You question is not so clear.
But let's assume two scenarios:
you are encoding in some strange way the input features with target info
you are simply encoding the regression values, and, for example, you have set buckets values for the outcome:
something like
[0, 20] -> 1
[21, 40] -> 2
[41, 60] -> 3
[61, 80] -> 4
[81, 100] -> 5
Answer
If you are encoding your features with the the target value in some strange way, there is something wrong. You are basically introducing the info that you are trying to predict in the source, and that's a data leak. A model with this kind of set-up will not work on real data, because it's like cheating
If you are encoding your targets, which is quite common, there is nothing to change in your pipeline.

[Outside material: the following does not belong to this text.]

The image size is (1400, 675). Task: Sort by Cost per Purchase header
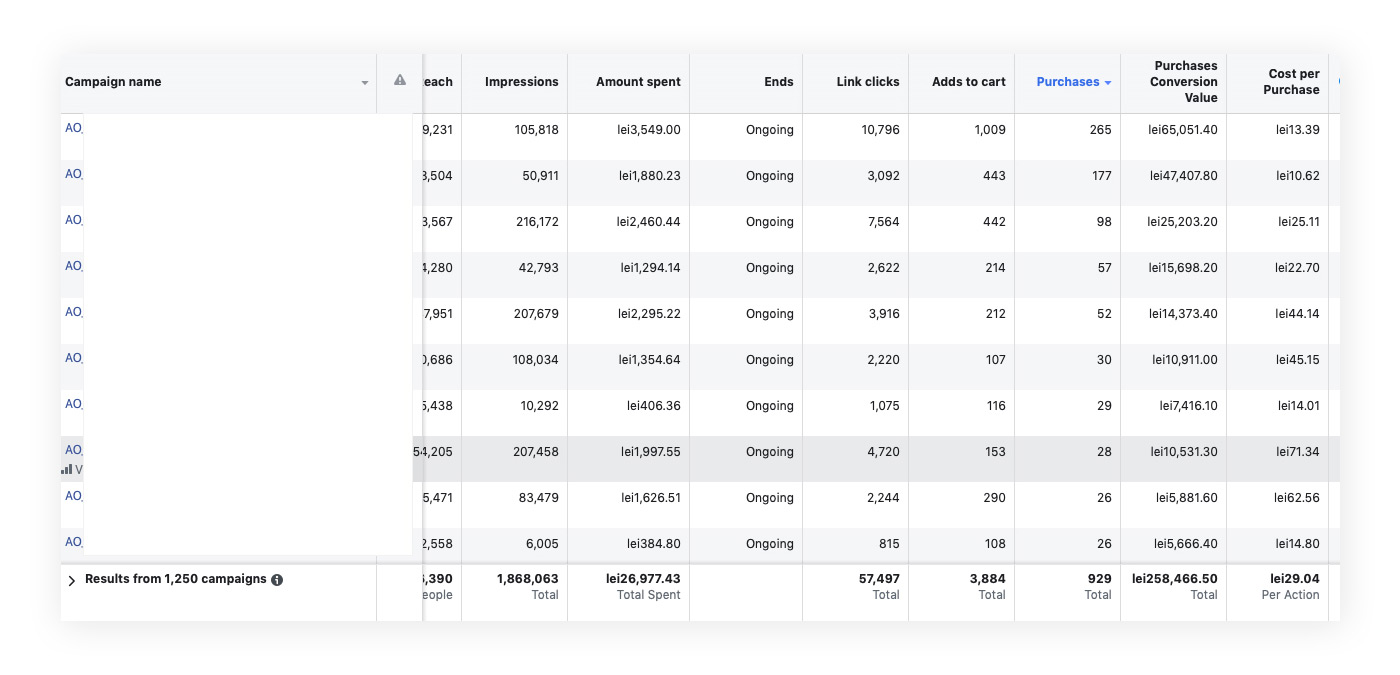tap(1293, 82)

Because features encoding and target encoding are two separate and independent steps
Usually there will be two encoder functions, one for the features, and one for the target, and these functions will be independent. In the training situation, you'll have a g(x) encoder for features (with x being the input matrix features), and t(y) function for encoding the target (with y being the target values)
when you do the training, you need both encoded features and encoded labels to calculate errors and improve the model, so you'll do something like this:
model.fit(g(x_train), t(y_train)) # iterate: train data on g(x_train), calculate loss with t(y_train) and change the model accordingly
when you'll do the prediction you'll work with something like this:
y_test = model.predict(g(x_test)) # test with encoded unseen data
Assuming the scenario in which you have used the example buckets above, y_test
will be already encoded, with values like [1, 2, 3, 4, 5]
.
So there will be no need to use the encoding of your target output, because the target is the output of your prediction, and in no way it should be used as info, encoded in some way, in the training features
The target should be used only in the loss function during the training
So, in summary:
- Training could have two independent encoders
- g(x) for x features
- t(y) for y labels/target
and these encoders are independent (e.g. they are constructed without knowing anything of eachother)
- Test on unseen data can have only encoders for the features (already obtained from the training)